At this time of year most of us do realise how lucky we are to have safe homes and not to live in fear of losing our freedom. Shelagh King, a Freedom from Torture supporter (and a Cycle2019 rider!) writes about her work with Scottish Detainee Visitors.

Having been a supporter of Freedom from torture for some time, I have always wanted to have a more practical involvement supporting people wanting to stay in our country. Over the past year I have volunteered with Scottish Detainee Visitors, visiting Dungavel detention centre. I expected I would meet people, like those FfT supports, but have met a much more varied group of people who have fallen foul of our draconian immigration system.
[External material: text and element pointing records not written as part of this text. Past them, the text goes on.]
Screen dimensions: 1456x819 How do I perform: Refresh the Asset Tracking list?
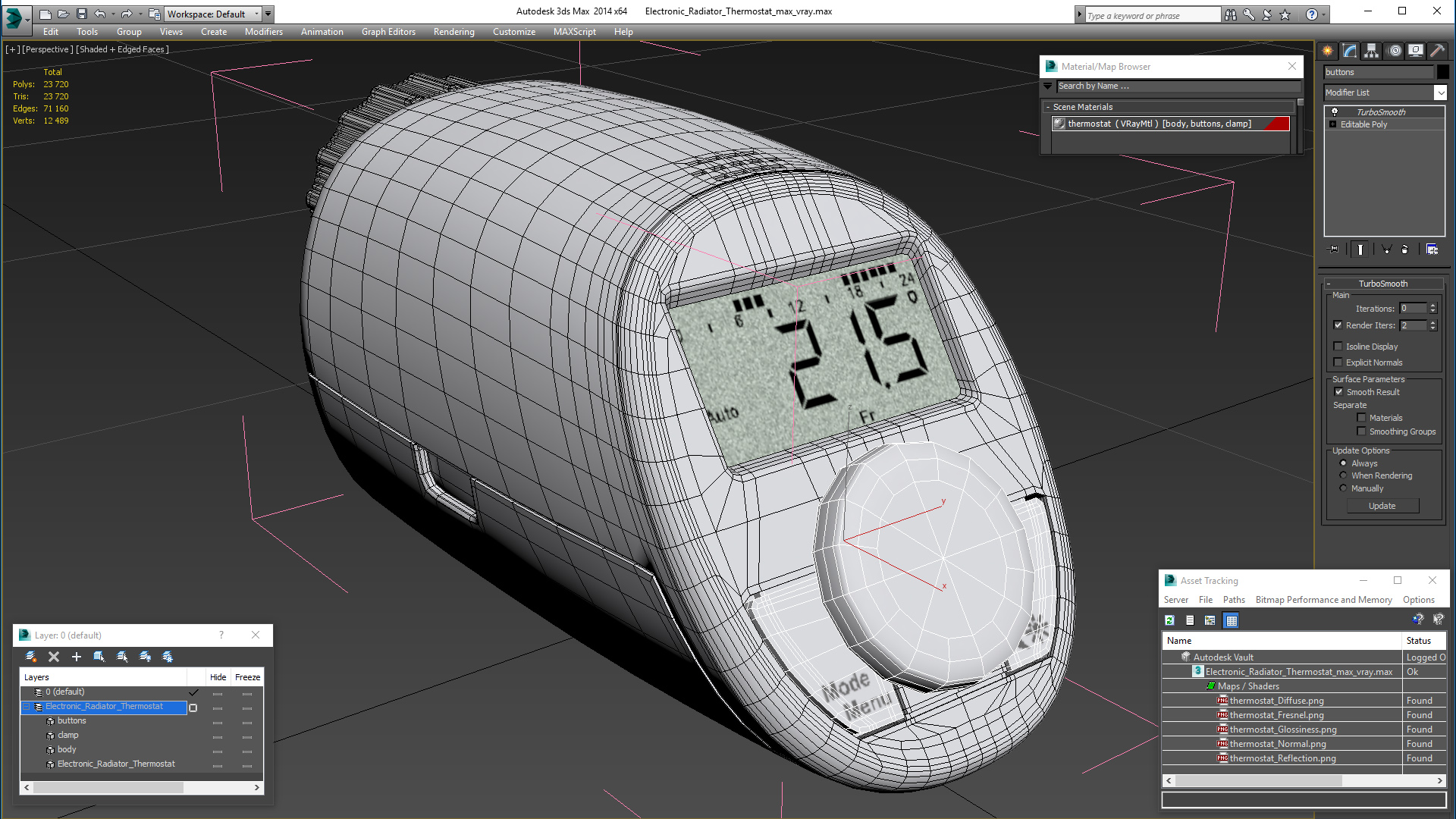coord(1169,620)
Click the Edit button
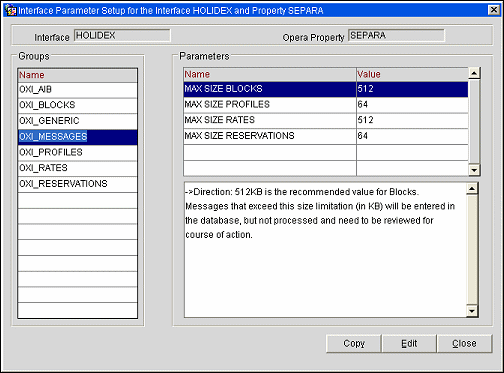Screen dimensions: 504x373 pyautogui.click(x=409, y=343)
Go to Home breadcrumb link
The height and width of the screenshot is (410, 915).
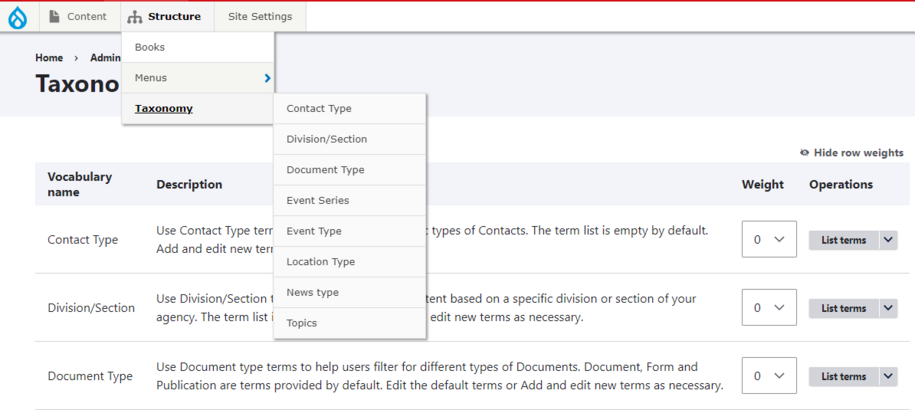[49, 58]
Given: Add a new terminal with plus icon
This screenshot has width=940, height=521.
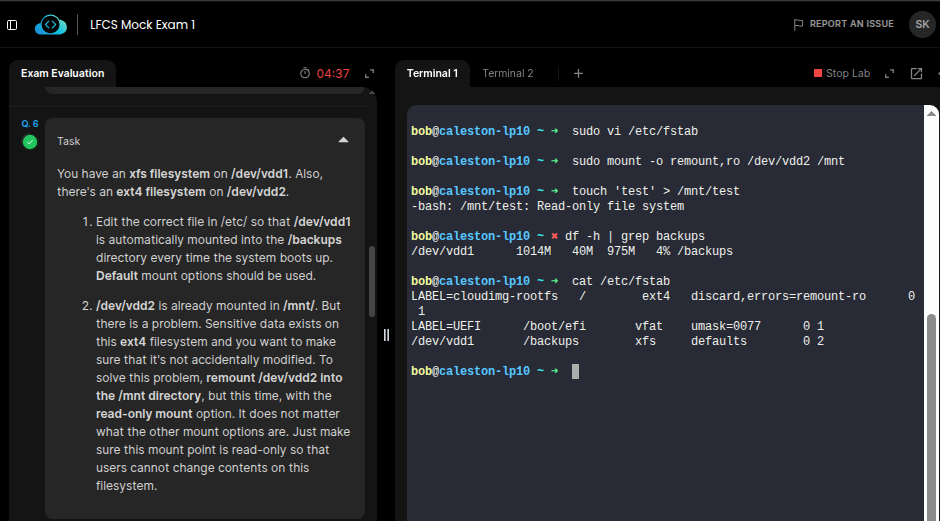Looking at the screenshot, I should click(578, 73).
I travel to Dungavel with a small group of Volunteers from Edinburgh. We meet a group of people in the visiting area, sometimes in a large group, sometimes just with a few people. We chat about anything that comes up, and we talk about their situation, checking that they have legal representation.

 Some of those we meet are asylum seekers, and some of those have suffered torture. As we know those who have been tortured should not be detained. Many of those we meet are European nationals , some of whom have lived in the UK many years, but have  had a conviction, and at the end of their sentence, been detained in an immigration removal centre. Others are Asians or other nationals who are detained because of visa irregularities. Many of these have been living here and working or studying for many years, often with families whom they have been separated from.  Some have been detained for months, and some over a year.
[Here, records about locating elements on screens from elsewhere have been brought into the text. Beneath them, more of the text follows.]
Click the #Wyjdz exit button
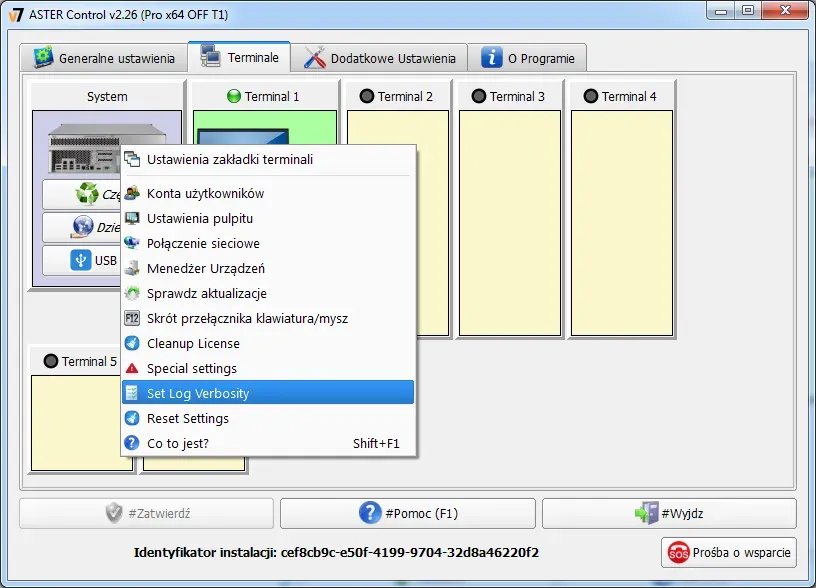816x588 pixels. pyautogui.click(x=669, y=513)

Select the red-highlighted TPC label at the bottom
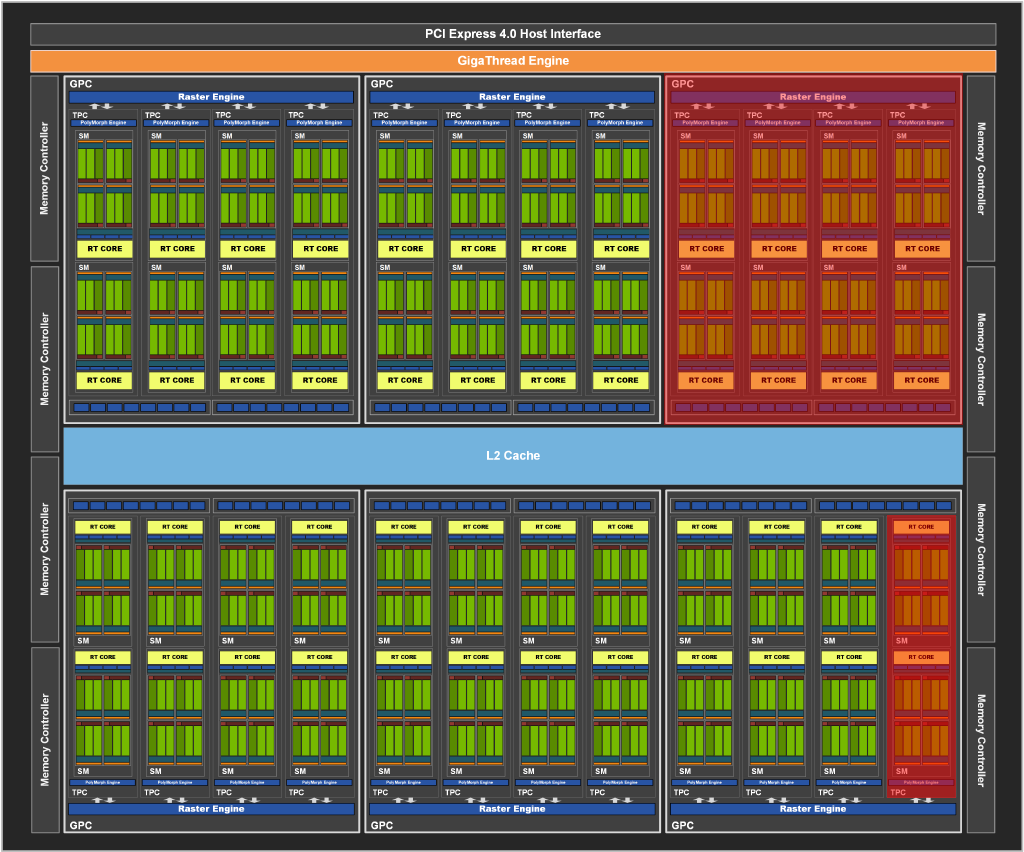point(897,792)
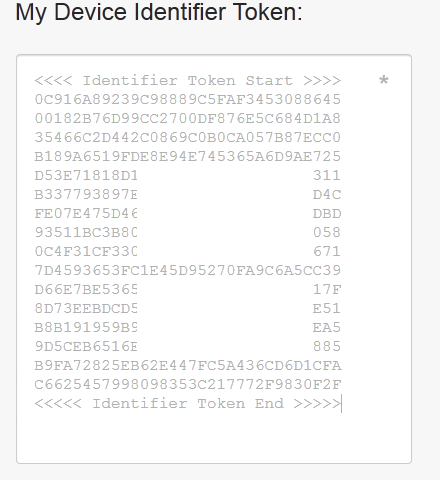Click the required-field asterisk beside the token box
Viewport: 440px width, 480px height.
(x=384, y=80)
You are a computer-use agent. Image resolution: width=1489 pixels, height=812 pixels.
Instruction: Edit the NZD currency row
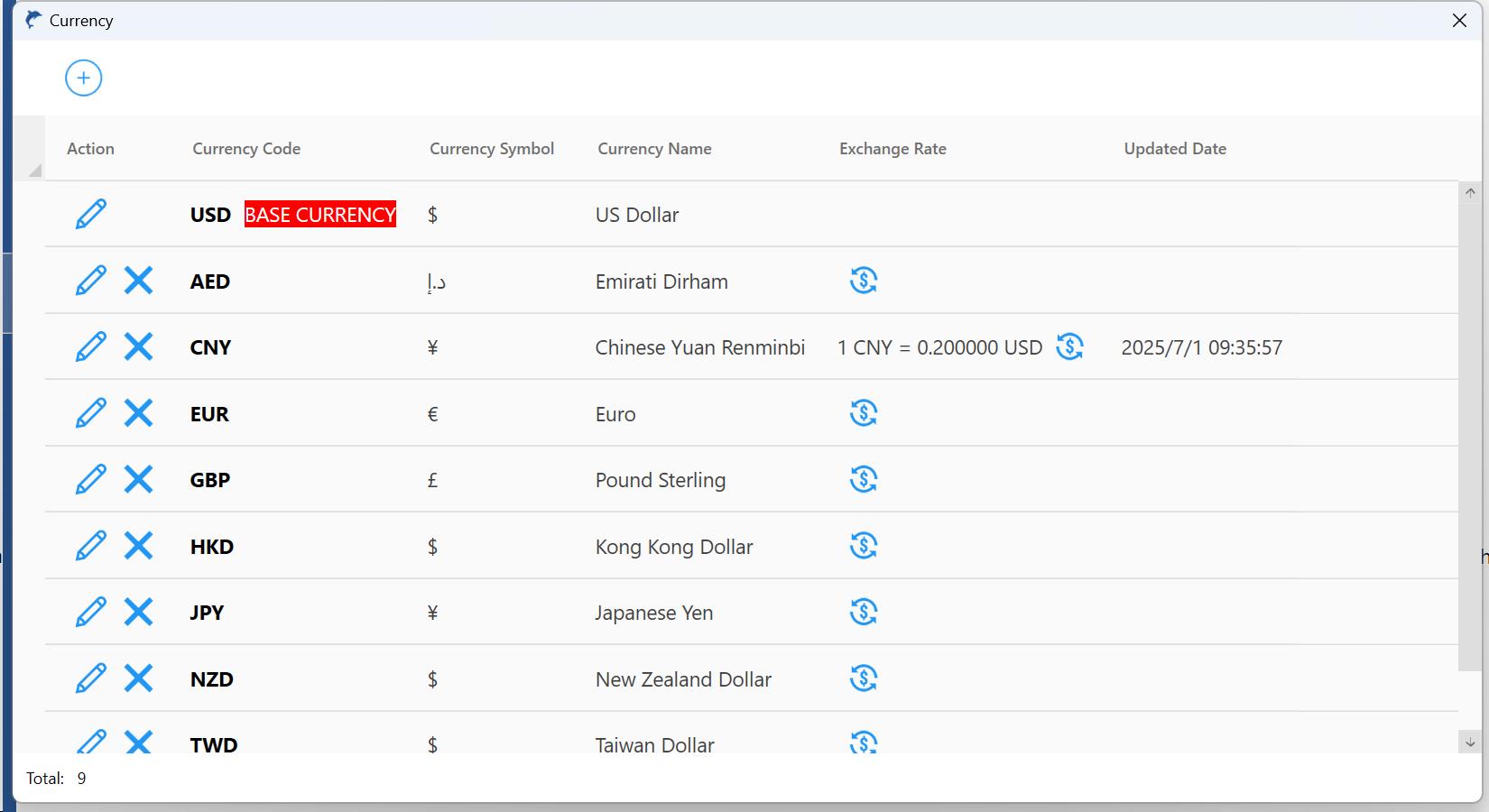point(90,678)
One man told me he went to the immigration office to sign in on his way to collect his children from school when he was detained. Imagine the children waiting for their Dad at the school gate.

One lady who had worked as a carer for many years was deported with little warning between Christmas and New Year when it was almost impossible to contact her lawyer.

We hear so many sad stories, and it is sometimes frustrating to be unable to do much. We do however have some good chats and laughter and jokes. Sometimes we hear that someone has been released, or won an appeal.